Las capitales provinciales muchas veces funcionan más como un nodo de conexión hacia otros destinos turísticos que como un atractivo en sí mismas. Sin embargo, existen ciudades que logran brillar con luz propia, ofreciendo una experiencia completa que cautiva a quienes deciden explorarlas.
Santiago del Estero encaja perfectamente en esta descripción. Impregnada de una rica tradición y una serenidad poco común en los centros urbanos más populosos, esta ciudad tiene el poder de sorprender gratamente a cualquier viajero que la elija para sus días de descanso.
Ubicación de la capital santiagueña
La ciudad de Santiago del Estero se sitúa en el norte argentino, a orillas del río Dulce y en el corazón de la región del Noroeste. Como capital de la provincia más antigua del país, fundada en 1553, se encuentra a aproximadamente mil kilómetros de Buenos Aires. Su posición es estratégica, sirviendo frecuentemente como puerta de entrada a otros puntos de interés de la zona, tales como Las Termas de Río Hondo o diversas localidades rurales aledañas.
Actividades para disfrutar en Santiago capital
La oferta turística de la capital de Santiago del Estero fusiona historia, cultura y entornos naturales. Un paseo por la Plaza Libertad permite admirar algunos de los edificios más emblemáticos, como la Catedral Basílica y el Palacio de Gobierno. También se puede recorrer el Centro Cultural del Bicentenario, un complejo que alberga el Museo Histórico, el Museo de Bellas Artes y el Museo de Ciencias Naturales, con muestras dedicadas a la identidad local.

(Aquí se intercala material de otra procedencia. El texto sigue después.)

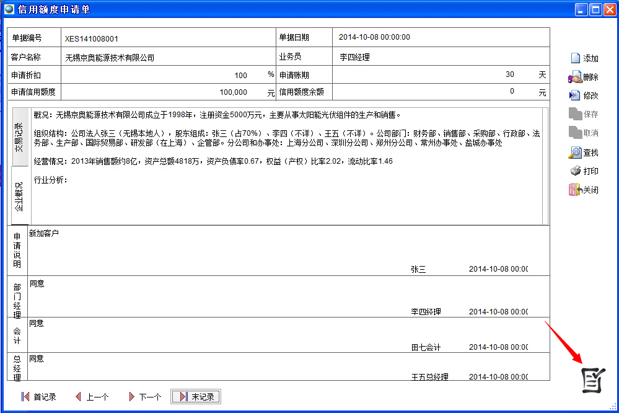Image resolution: width=619 pixels, height=413 pixels.
Task: Click the 删除 (Delete) icon
Action: coord(575,78)
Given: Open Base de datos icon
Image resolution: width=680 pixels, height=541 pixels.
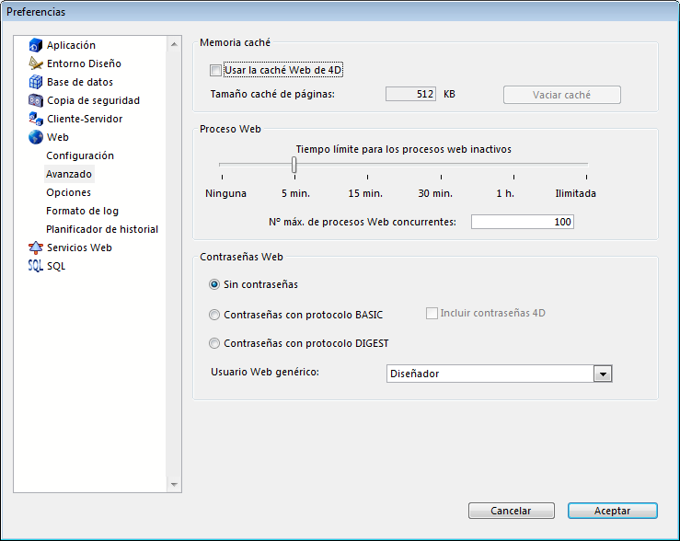Looking at the screenshot, I should click(x=36, y=82).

Para los amantes de las actividades al aire libre, la Costanera del río Dulce se presenta como un recorrido ideal para caminar o pedalear, especialmente durante el atardecer. Muy cerca se extiende el Parque Aguirre, uno de los espacios verdes más antiguos del país, con zonas arboladas, parrillas y senderos. Quienes deseen vivir experiencias autóctonas pueden visitar peñas folclóricas como Don Argañaraz o La Salamanca, donde se disfruta de música en vivo, danzas y platos regionales en un ambiente muy característico.

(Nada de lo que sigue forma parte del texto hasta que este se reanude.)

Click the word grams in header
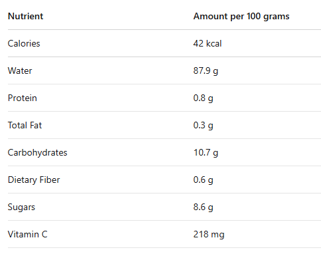The width and height of the screenshot is (321, 256). pyautogui.click(x=277, y=17)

En el plano gastronómico, la capital santiagueña se destaca por sus empanadas fritas con carne cortada a cuchillo, las humitas y los tamales, sin olvidar el locro que suele servirse en las fechas patrias. Entre los dulces artesanales más buscados figuran el arrope de tuna y el de chañar. Para beber, son tradicionales el mistol, una infusión refrescante de la zona, y los vinos provenientes de la región de Loreto.

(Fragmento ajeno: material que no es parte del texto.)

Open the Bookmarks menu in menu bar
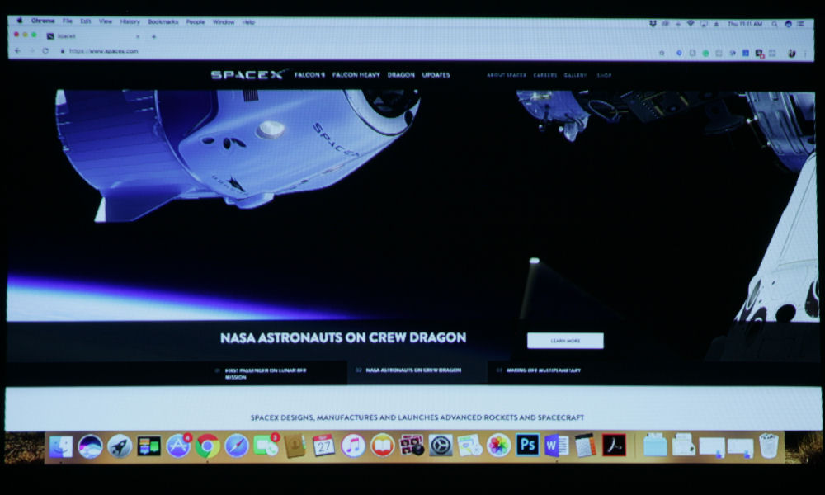This screenshot has width=825, height=495. click(x=163, y=21)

Cómo llegar a Santiago capital
Acceder a Santiago del Estero es sencillo. La ciudad posee el Aeropuerto Vicecomodoro Ángel de la Paz Aragonés, con vuelos directos desde Buenos Aires y otras provincias. También es posible llegar por vía terrestre a través de la Ruta Nacional 9, que la conecta con Córdoba, Tucumán y la capital federal.
Otra alternativa es el ferrocarril, con servicios semanales desde Retiro que atraviesan varias provincias del centro del país. Una vez en la ciudad, los traslados pueden realizarse a pie, en taxi o con el transporte urbano, dado que las distancias son cortas y el tránsito es muy manejable.